Khalid Mahmood, Aamir A H.
Glycemic control status in patients with type-2 diabetes.
J Coll Physicians Surg Pak Jan ;15(6):323-5.

Objective: To assess the status of glycaemic control in patients with type-2 diabetes mellitus (DM) in NWFP, Pakistan. Design: Observational study. Place and Duration of Study: Medical Out-patient Department (OPD), Lady Reading Hospital, Peshawar and a private clinic of physician from January 2003 to December 2003. Patients and Methods: Two hundred and ten patients with type-2 diabetes were included in the study. The glycemic control of these patients was determined by estimation of blood glucose (fasting and random) and glycosylated hemoglobin (HbA1c). The patients were grouped in three categories, the 1st one having good glycaemic control, the 2nd having fair (acceptable) glycaemic control and the 3rd group having poor diabetic control with their HbA1c values being 6%-7%, 7.1%-8.2% and >8.2% respectively. Statistical analysis of the results was made by application of Pearson`s chi-square test and student`s t-test. Results: Around half, 51.43%, of the patients had poor control of diabetes, with mean HbA1c of 10.183 ± 1.73 SD (standard deviation) and were placed in category 3. Good control of diabetes accounted for 31.43% of our patients having mean HbA1c of 6.64 ± 0.27 SD and were placed in category-1. The rest, 17.14%, were placed in fair control category having mean HbA1c value of 7.68 ± 0.44 SD. Conclusion: Majority of our patients with type-2 diabetes are having poor control of their glycaemic status.


USER COMMENTS

One question and two comments.---- Question: Authors wrote "The patients were then asked to get their fasting blood glucose and lipid profile done and bring back the results during the followup visit.", My question is who paid for the tests? Patients or authors or author's instituion.
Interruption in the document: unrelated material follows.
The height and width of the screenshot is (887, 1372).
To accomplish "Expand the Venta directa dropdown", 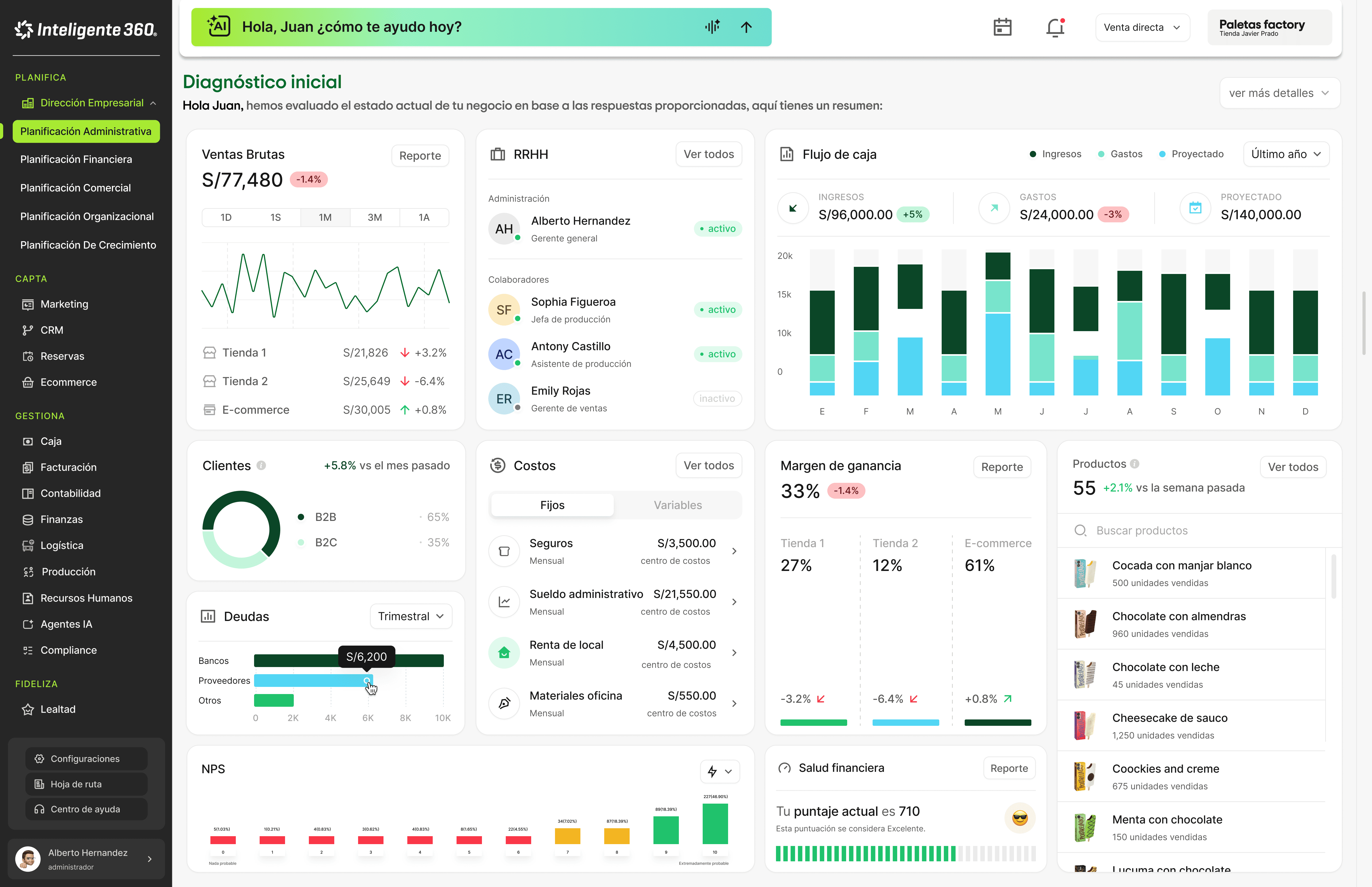I will [x=1142, y=28].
This was a prospective study not a retrospective study (chart review), therefore, I hope that patients were not asked to pay the bill for author's desire to get published.---- First Comment. There is a typing error in the 2nd line of fourth paragraph of Results section. p-value was not <0.05, but it was >0.05.-------Second Comment. I can't understand that why the authors did not use regression analysis? Regression analysis would have given much better results. Authors artificially divided a continous variable (HgbA1c) into categorical variable and then did multiple statistical tests without correcting for multiple tests. If we correct p-values for multiple tests (using bonferroni's correction), there is no significant p-value.